卿大夫不可无侍妾,此皆天理人情之至,不可以亵行目之也。圣贤之同于凡夫在此,儒行之别于二氏亦在此。然而渔色,实士人之大戒也。与其渔于色也,孰与无二色,势必不能无二。而念亦难于顿绝,则有品节限制之权焉。按《礼》:古者五等诸侯,皆有八妾。降及于士,则一妻一妾。国朝之制因之,藩国亲王额设支俸之妾八人,郡王不得过四人,镇奉国将军不得过三人,则官僚当从郡王将军之例无疑也。士即大贵,妾不得逾三四人,侍婢不嫌倍之。庶人虽拥素封之业,置二妾犹不大违于礼。《内则》曰:“子有二妾,父母爱一人焉,子爱一人焉。”是也,否则逾分矣。媵婢则可量宽其额,而过多亦导淫之囮也。
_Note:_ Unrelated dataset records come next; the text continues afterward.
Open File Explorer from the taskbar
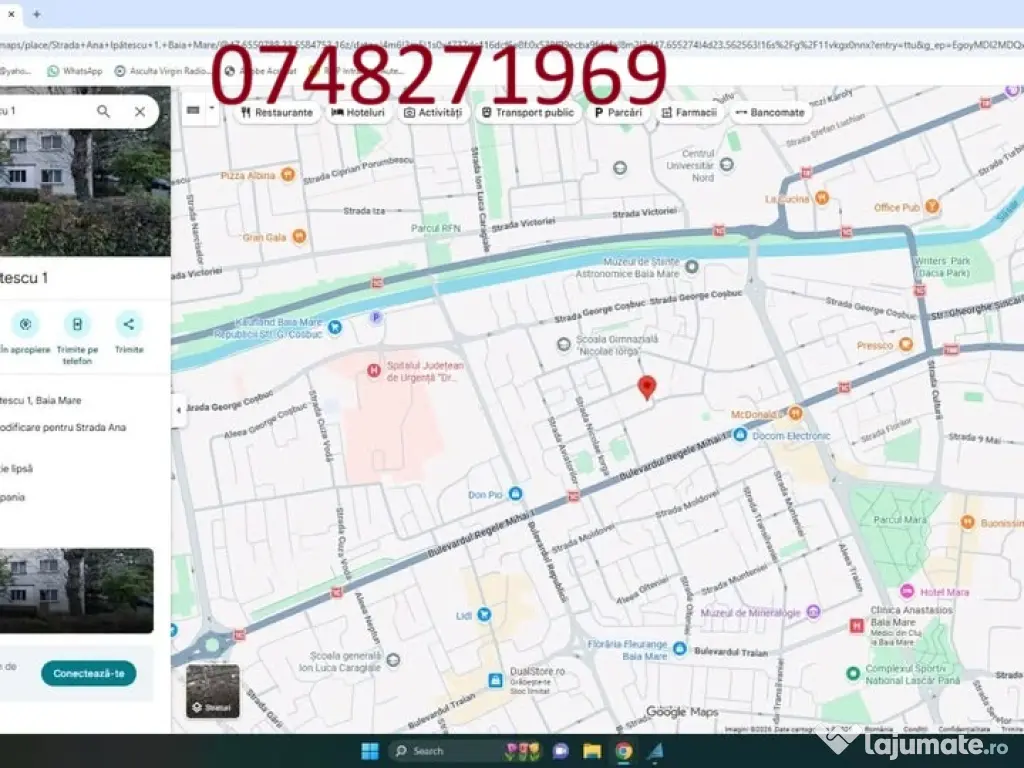Screen dimensions: 1024x768 [x=592, y=751]
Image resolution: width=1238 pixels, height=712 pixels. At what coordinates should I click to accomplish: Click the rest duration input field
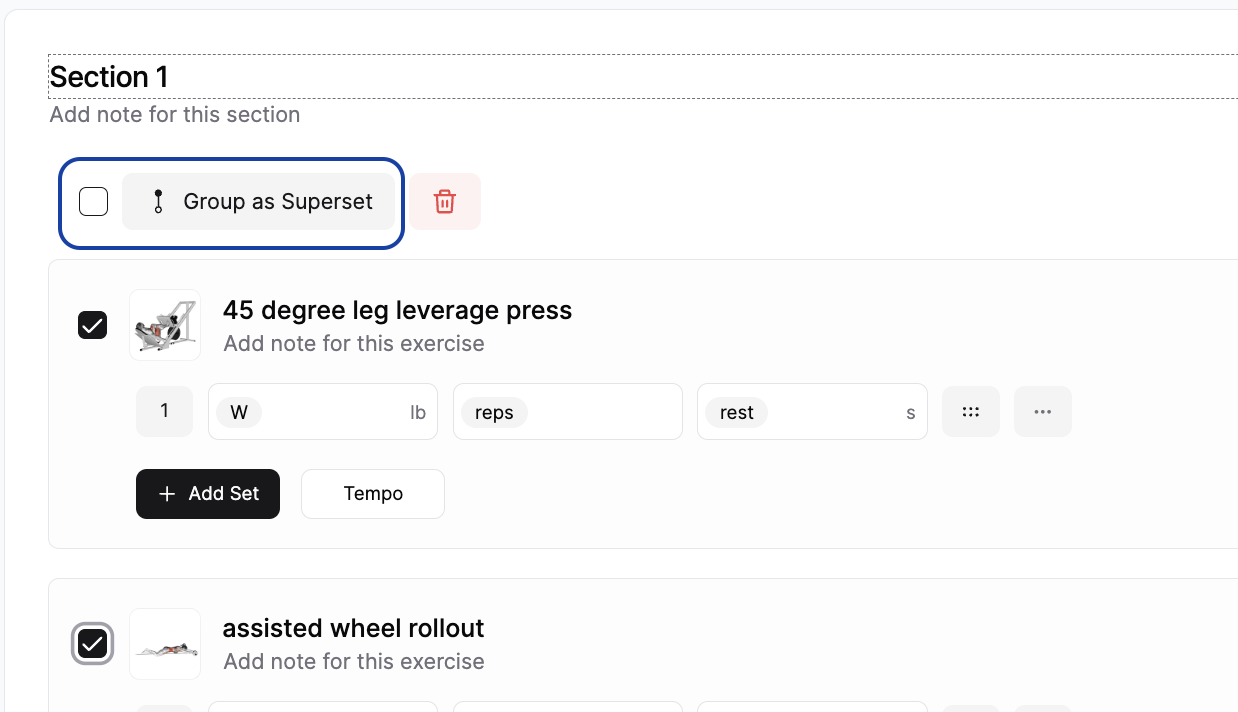(811, 411)
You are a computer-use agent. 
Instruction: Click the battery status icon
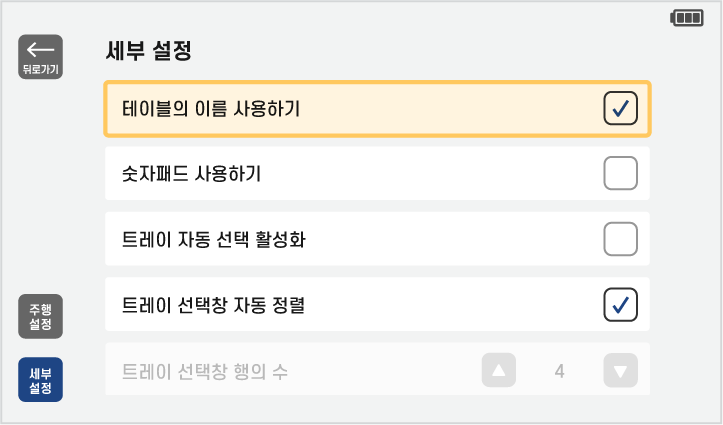tap(687, 18)
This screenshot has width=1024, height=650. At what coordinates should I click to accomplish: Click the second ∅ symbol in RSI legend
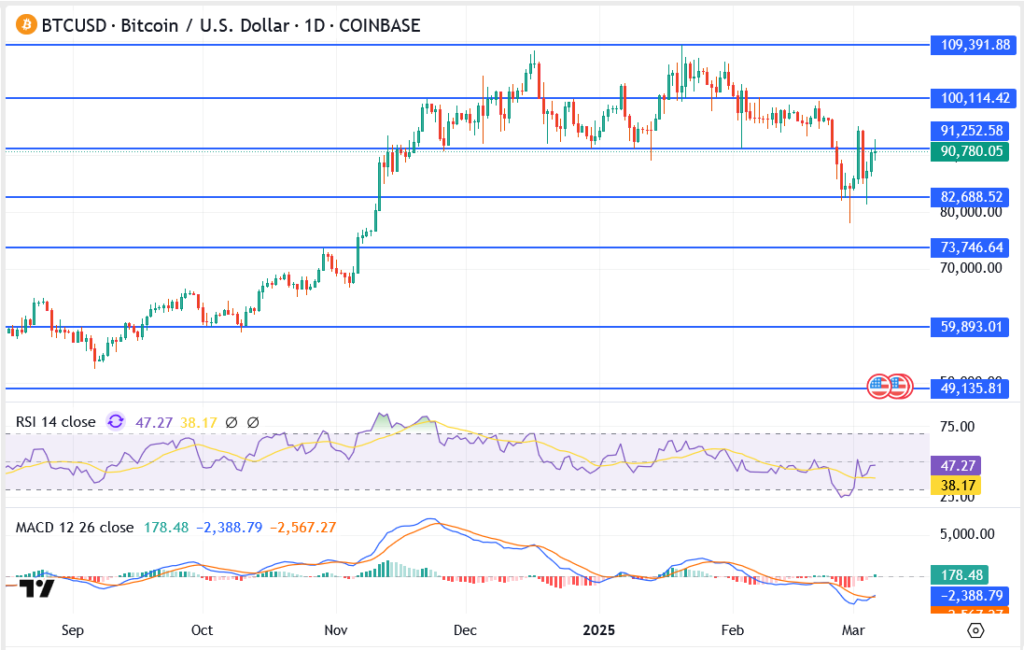coord(253,422)
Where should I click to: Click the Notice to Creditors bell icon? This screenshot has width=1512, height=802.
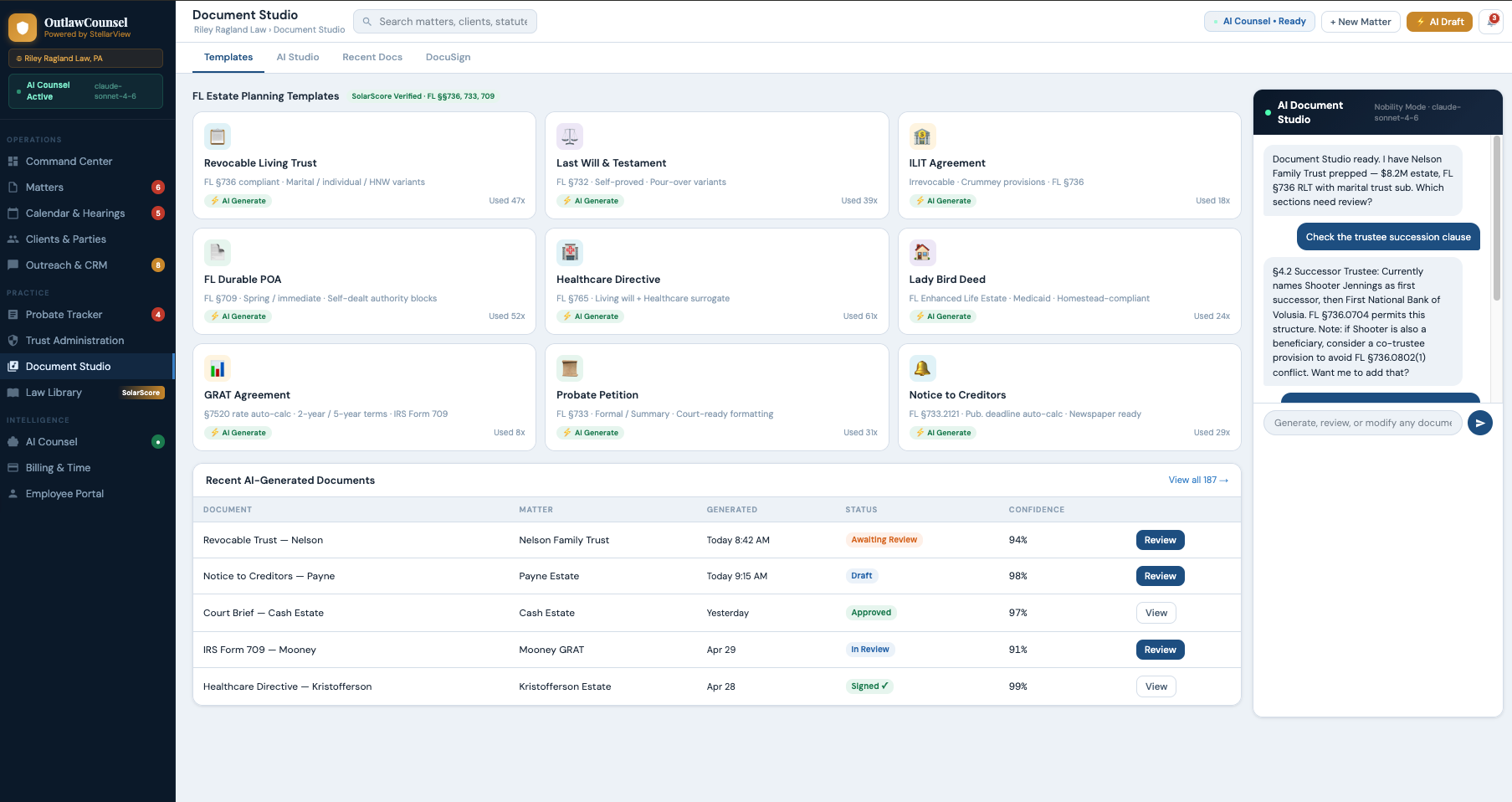pyautogui.click(x=922, y=368)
至于弱冠治经之士,褐未及释。而一妻能治内事,则置妾乃荒业之端。待壮年艰嗣而议纳妾,未晚也。媵婢则通房之所必须,而亦以少为贵矣。然愚犹以为传家之道,子孙果能远色贵德,尚矣,设有好佚游好晏乐之气质,则宁听其渔于妾婢,而务禁其渔于外色,为其上千国宪,而下比群奸。此丧身忘家之本也。
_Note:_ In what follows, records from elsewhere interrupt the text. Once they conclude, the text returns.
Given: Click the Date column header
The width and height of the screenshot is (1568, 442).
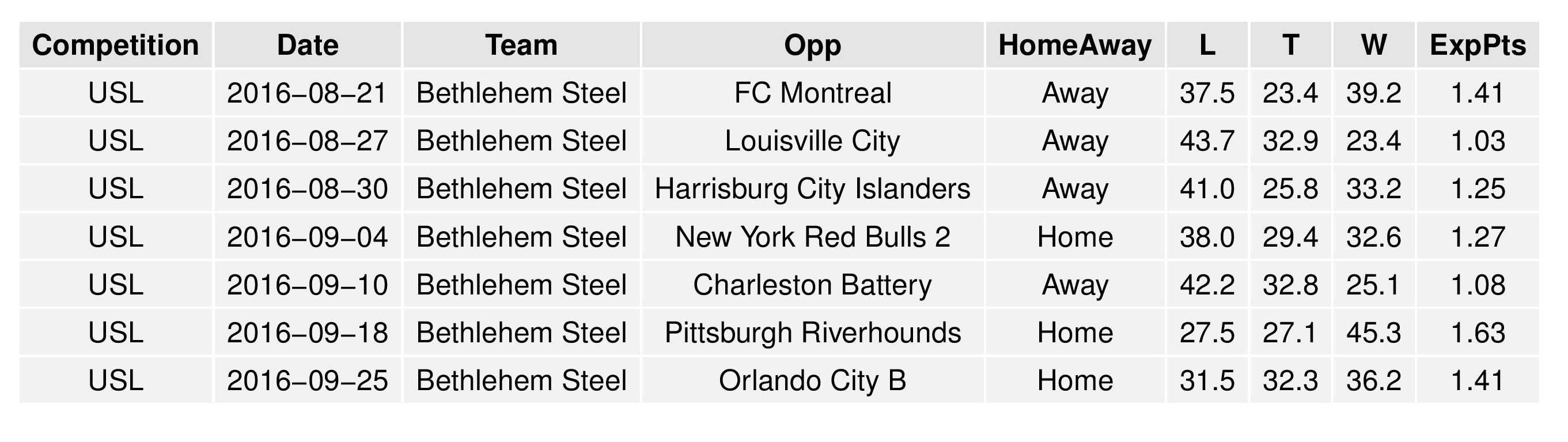Looking at the screenshot, I should tap(308, 45).
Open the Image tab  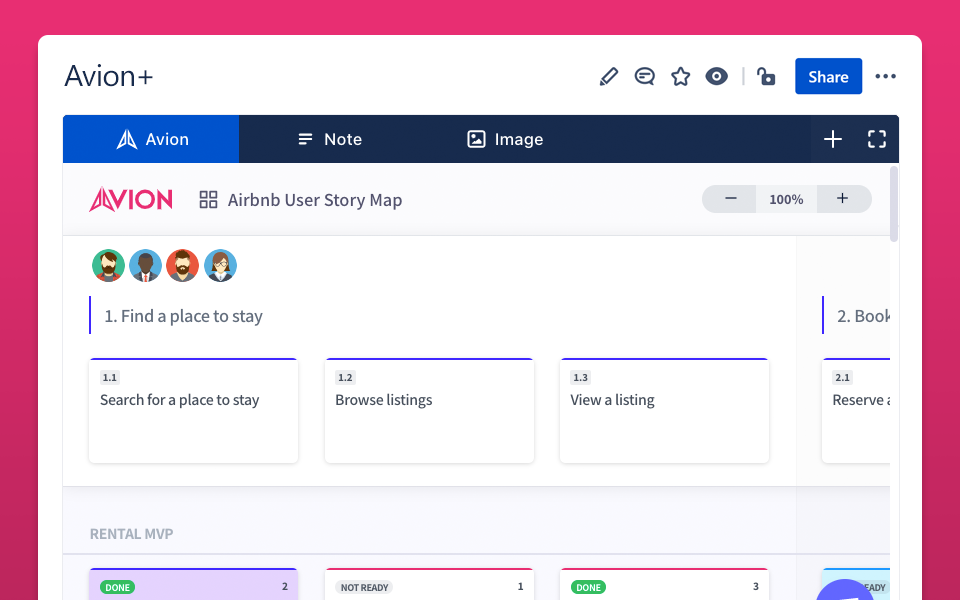pos(505,139)
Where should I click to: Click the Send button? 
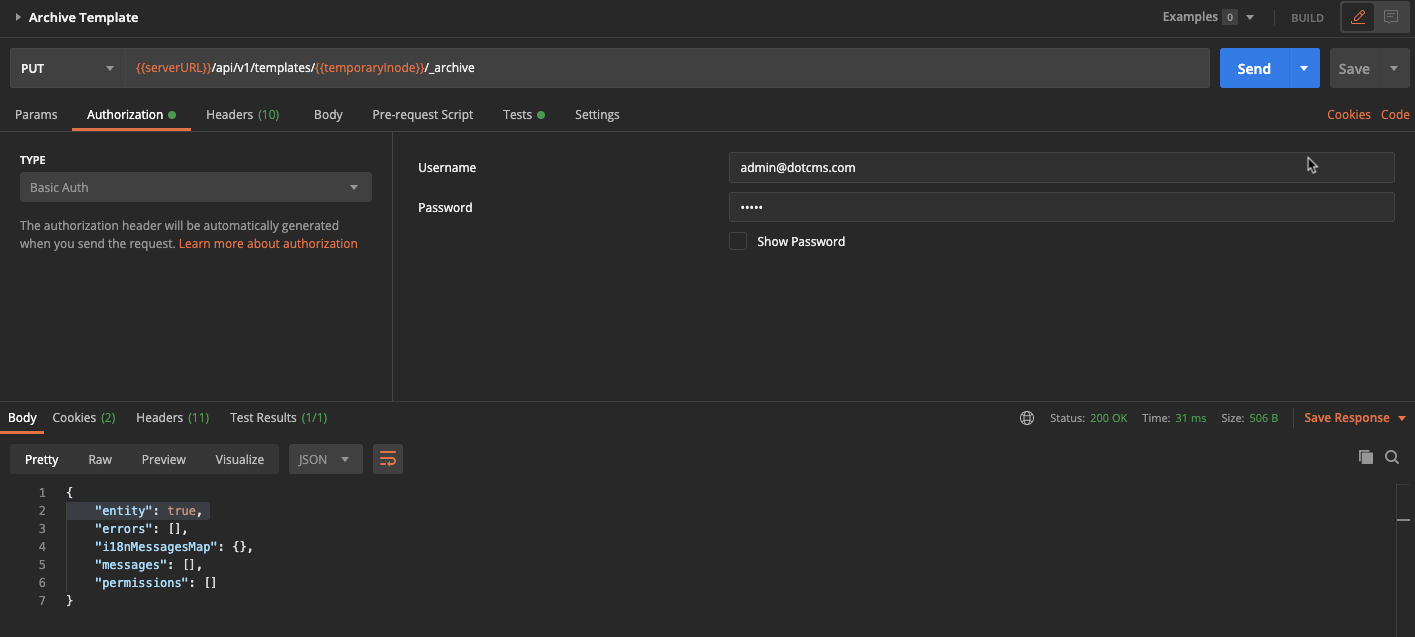coord(1253,68)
《仪礼》名夫为“君”,名正室为“女君”。妾犹称曰“侧室”,婢之有子者曰“婢妾”。即侧室亦不得称矣。故夫之临妾也,以君道为夫道。但有侍立而无侍坐,妻之临妾也。以母道恭姊道,与夫同席不命坐,与夫别席亦命坐,妾与子妇相参承,夫恒贵子妇而贱妾,以子妇有承祧之责而妾则不社会于庙者也。妻则上妾而下子妇,以妾任事夫之役,而子妇则事我者也。故妾侍夫侧,尝为子妇作引导。侍妻侧,则女若妇俱当以肩随之体让妾。亦有不必让者,宗子妇之长于父妾者是也。婢妾又下妾一等,而不得与嫡子之妇同班矣。盖婢有子而附名于妾仍婢也,夫亦以婢临之而已。妻则为夫为子,当稍优其待,而进之群婢之上。然亦班于妾后,而不得如妾之命坐也。饮食寝处,则当使之越群婢班焉。即无子而久御于夫者,亦与之相上下可也。大概妻之待婢妾,与夫待妾之体同。婢妾之待妾,与妾待妻之体亦同。而先后进之间,复有辨。媵婢先妾而进,又或先妾得子,虽压于女君,不得如妾之同坐席隅。而聚于侧室中,亦可以肩随之体分左右,但当让妾一肩。若后妾而进,则虽有子而难与妾比肩矣。妾有多体,而所生之子无贰体,子事所生之母,则不得与嫡母同体。妾与婢妾之临其子也,亦不得与嫡母同。盖参食母之体于其间,以避尊也。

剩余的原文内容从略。